Time to live up to your very real roots, Republicans. You are not all racists, not by a long shot.

But almost all the racists call your party “home.” And they are there in large numbers, and they have very substantial clout. You simply cannot deny it any longer.

Categories: Race, Right-Wing Extremism Tags: by
  1. Troy
    July 7th, 2015 at 14:36 | #1


    conservatism is the evil

    but it will always be with us, since it’s easy to find half the population that has had enough change and doesn’t want any more.

    takes things to get pretty bad before the muddled middle throws in with the radical reformers.

    we saw that with FDR and again with LBJ after JFK was killed.

    But the GOP crawled back into power in the 1946 election, and of course Nixon blew up the fragile Dem coalition in 1968 & ’72.

    As for roots, let’s not forget St Reagan:

    If an individual wants to discriminate against Negroes or others in selling or renting his house, it is his right to do so.”

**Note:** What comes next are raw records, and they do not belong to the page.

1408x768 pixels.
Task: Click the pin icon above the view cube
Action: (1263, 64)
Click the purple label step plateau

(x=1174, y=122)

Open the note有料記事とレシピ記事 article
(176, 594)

    Though apparently this was just positioning for the conservatives rubes and once he was governor he did not try very hard to get the Fair Housing Act repealed by Sacramento.

  2. kensensei
    July 7th, 2015 at 14:46 | #2

    A recent Meet the Press poll showed that Independents were the fastest growing group of voters, followed by Democrats in second and Republicans in third (and slowest growing) voter demographic.

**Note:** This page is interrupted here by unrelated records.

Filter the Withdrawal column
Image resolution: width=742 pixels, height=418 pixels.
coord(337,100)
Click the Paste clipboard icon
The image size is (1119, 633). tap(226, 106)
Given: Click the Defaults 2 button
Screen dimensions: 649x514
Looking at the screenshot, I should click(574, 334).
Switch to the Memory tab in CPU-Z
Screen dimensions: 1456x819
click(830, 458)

    As older white voters age and are replaced by younger people of color, the Progressive movement gains more momentum and Conservative values become less relevant. We witnessed this shift last week when the Supreme Court repeatedly supported the more Progressive policies.

    Cruz and Jindal, in the meantime, need to move further and further to the Right to find support because the Centrist, moderate-thinking majority no longer accept their ideology.

    So it is hard for the Republicans to distance themselves from the white supremacists because that would shrink their already shrinking base even more. Having said that, whoever wins the White House in 2006 will need the Latino vote to get there. It’s a mathematical certainty. It seems it’s ‘game over’ for the GOP as long as they allow candidates like Trump to openly speak his mind.


  3. Troy
    July 7th, 2015 at 23:38 | #3

    GOP insulting hispanics is like getting flipped off by the passengers boarding the Titanic.

    ^ saw that on Metafilter, talking about conservative hate on GLBT.

  4. Troy
    July 11th, 2015 at 23:38 | #4


    good reading if your blood pressure is too low

    (Ornstein’s perspective on this is unimpeachable)

  5. Troy
    July 14th, 2015 at 13:43 | #5

    speaking of racism I read today that Abe proposed importing more foreign IT workers, doubling their number to 60,000 by 2020. This is largely cheap-working Indians no doubt but don’t see why that wouldn’t help me, too.

    plus Apple’s strong market position in Japan makes it a no-brainer that I go back to Japan this decade.

    I got my first job aged 25 in Japan, going to be a bit different at 50 . . . my dream was to get a job for Namco or Sega, but in the 1990s arcade gaming faded away, eventually to be replaced by mobile gaming!

    (and Apple makes stupendously great mobile gaming devices, go figure!)

    I need to really work on my Japanese ability I guess. Since 2000 it’s rusted in some areas, better in others. I should go back to working on my computer-assisted reader app, sigh.

  6. Troy
    July 15th, 2015 at 09:07 | #6


    just about the perfect synopsis about what’s screwy with conservatives today.